Asics wypuścił – Metaracer, Adidas – adizero Pro, New Balance – Fuelcell TC. Saucony ma Endorphine Pro, a Brooks – Hyperion Elite. A Nike jeszcze podniosła poprzeczkę, tworząc ulepszony model Alphafly Next%.
Wiara podstawą handlu
Jednocześnie z wrzuceniem na rynek karbono-przyjaznych bucików nastąpiła faza edukacyjna. W przestrzeni publicznej zaczęły krążyć mądre liczby oraz uczone dane zachwalające zalety obuwia.
Po pierwszych badaniach ustalono, że płytka karbonowa obniża koszy energetyczne o 1%. Dlaczego? Ponieważ bardziej efektywnie pracują dźwignie stawu skokowego i śródstopia.
Jakiś czas później uczeni podnieśli stawkę do 4%. Dlaczego? Ponieważ dodano sprężystą piankę ZoomX, która we współpracy z karbonem zadziałała jak sprężyna, co ułatwiło bieganie i stało się podstawą nazwy Vaporflay 4%.
I jakiś czas później grona badaczy doszły do brawurowego wniosku, że mianowicie oszczędność energii wynosi jednak aż 12%. Dlaczego? Ponieważ but poprawia amortyzację, która zmniejsza zgięcie kolana, które zmniejsza wysiłek mięśni.
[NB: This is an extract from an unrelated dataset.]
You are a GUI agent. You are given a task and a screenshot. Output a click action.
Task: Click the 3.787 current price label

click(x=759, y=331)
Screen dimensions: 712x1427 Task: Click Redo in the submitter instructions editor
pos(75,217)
Badania przeprowadzono na bieżni mechanicznej, co miało wpływ na zwrot energii bieżni mechanicznej, więc nie do końca udało się wyjaśnić, czy oszczędność energii wynikała z buta, który trzyma się nogi, czy z bieżni, która ucieka.
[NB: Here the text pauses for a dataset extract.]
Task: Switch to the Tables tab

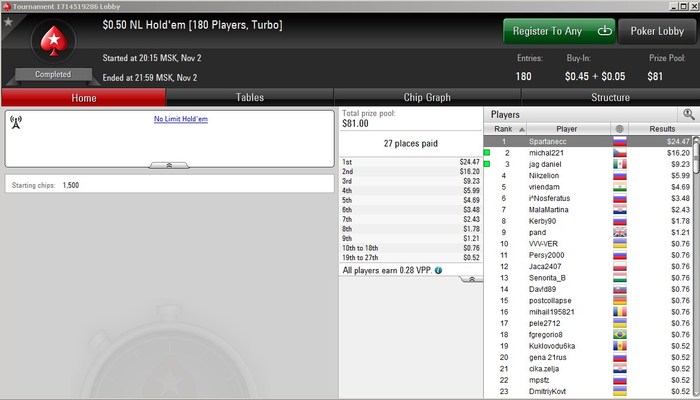Action: [x=250, y=97]
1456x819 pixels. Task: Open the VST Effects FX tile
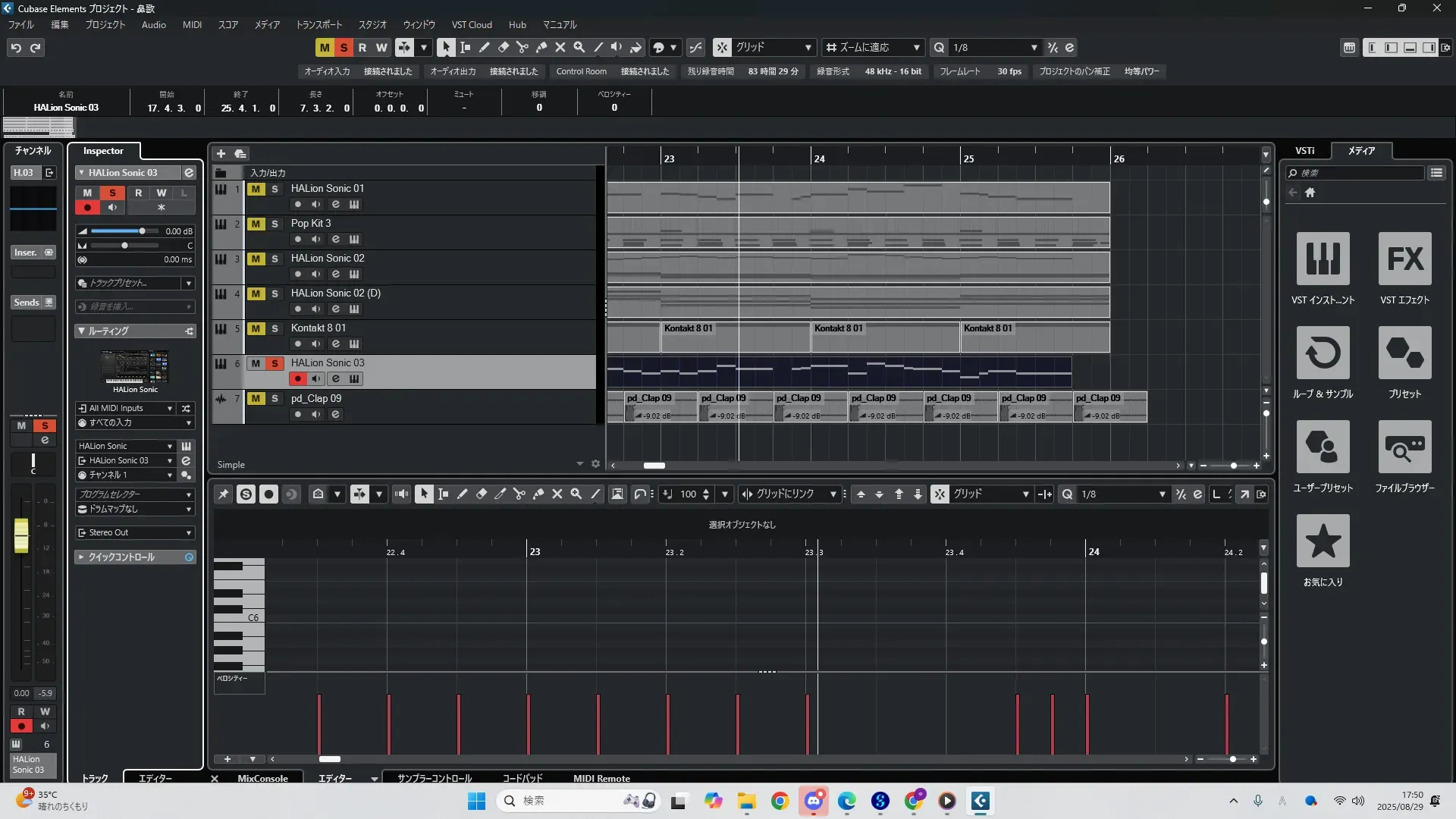point(1404,259)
Tak czy inaczej naród biegający dostał tak potężną dawkę informacji, że ludziom opadły szczęki. Niekoniecznie wszyscy wszystko zrozumieli, ale nie o to chodzi. Chodzi o to, żeby wszyscy uwierzyli, gdyż to wiara a nie wiedza jest podstawą handlu.
Na wszelki wypadek, aby szeregi wierzących miękko wprowadzić w stadium praktykujących, nie zaniechano klasycznego manewru, jakim jest przykład znanych i lubianych, a przed wszystkim wiarygodnych postaci.
No bo pomysł pomysłem, towar towarem, lecz żeby sprzedać jedno i drugie, muszą być twarde dowody, że wynalazki działają w punkt. Jakie dowody? Rzecz jasna sportowe, poparte wielkimi nazwiskami i wielkimi wynikami.
I takie dowody zostały złożone. Gdy Kenijczyk Eliud Kipchoge włożył po raz pierwszy buty z karbonem, prawie złamał barierę 2 godzin w maratonie. Kiedy zrobił to po raz drugi, doszczętnie połamał zaporę.